By: Lizbeth V. West
In Teed v. Thomas & Betts Power Solutions LLC, the Seventh Circuit held that a company that acquired another business’s assets at a receiver’s auction was responsible for paying a $500,000 settlement reached in a Fair Labor Standards Act (FLSA) lawsuit between the predecessor business and its employees. The acquiring company knew about the FLSA lawsuit prior to the asset acquisition and specifically disclaimed liability for the lawsuit as a condition of the asset-transfer agreement. The court essentially held that the disclaimer was irrelevant. The court ruled that an explicit contractual disclaimer of the FLSA liability was not a good enough reason standing alone to avoid the "default rule" that a predecessor’s FLSA liability should normally be imposed upon the successor, unless there are good reasons not to do so.

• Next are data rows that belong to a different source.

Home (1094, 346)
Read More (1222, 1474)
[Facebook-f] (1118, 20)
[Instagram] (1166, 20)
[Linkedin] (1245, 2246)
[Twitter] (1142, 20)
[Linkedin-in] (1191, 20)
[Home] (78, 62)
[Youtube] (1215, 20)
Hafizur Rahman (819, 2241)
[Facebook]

The court concluded among other things that, if an acquiring employer could contractually disclaim liability in this fashion, the "statutory goals" of the FLSA would be frustrated, and "a violator of the Act could escape liability or at least make relief much more difficult to obtain." The court also rejected a variety of other arguments to the effect that finding successor liability would be inequitable or economically unwise.
This case is another reminder of how important it is in M&As to conduct employment due diligence to analyze any actual or potential (sleeping) liability that the predecessor may have that the successor may be found responsible for under the successor liability doctrine.